━━━ Dataset excerpts

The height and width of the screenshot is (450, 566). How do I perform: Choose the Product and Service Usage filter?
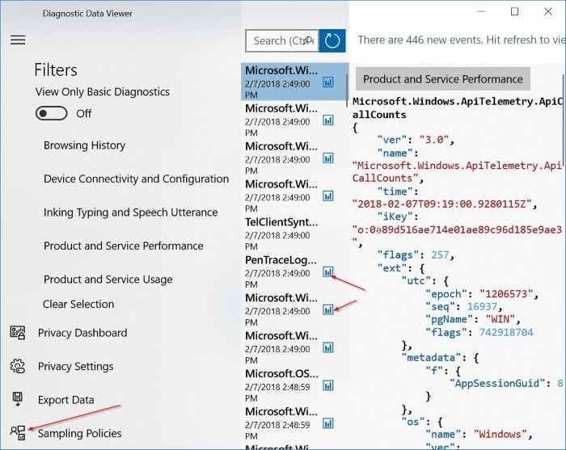[108, 280]
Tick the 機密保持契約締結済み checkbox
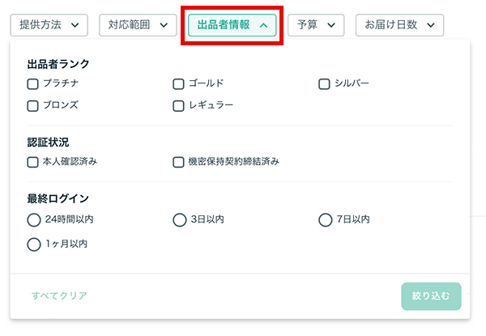The height and width of the screenshot is (336, 486). (178, 162)
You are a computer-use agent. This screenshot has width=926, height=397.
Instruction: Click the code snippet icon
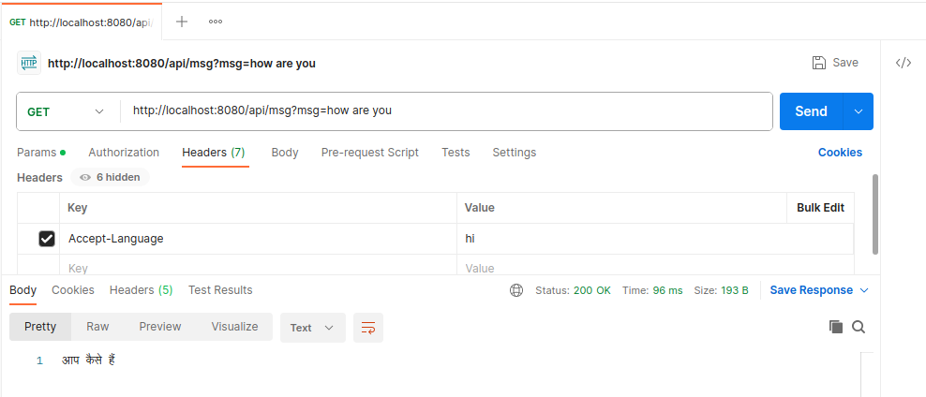tap(903, 63)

━━━━━━

**Challenge**
Write the data above as a JSON array of strings, one string per line with blank lines skipped, and leave out the pictures.

**Full response**
[
  "The height and width of the screenshot is (450, 566). How do I perform: Choose the Product and Service Usage filter?",
  "[108, 280]",
  "Tick the 機密保持契約締結済み checkbox",
  "The height and width of the screenshot is (336, 486). (178, 162)",
  "You are a computer-use agent. This screenshot has width=926, height=397.",
  "Instruction: Click the code snippet icon",
  "tap(903, 63)"
]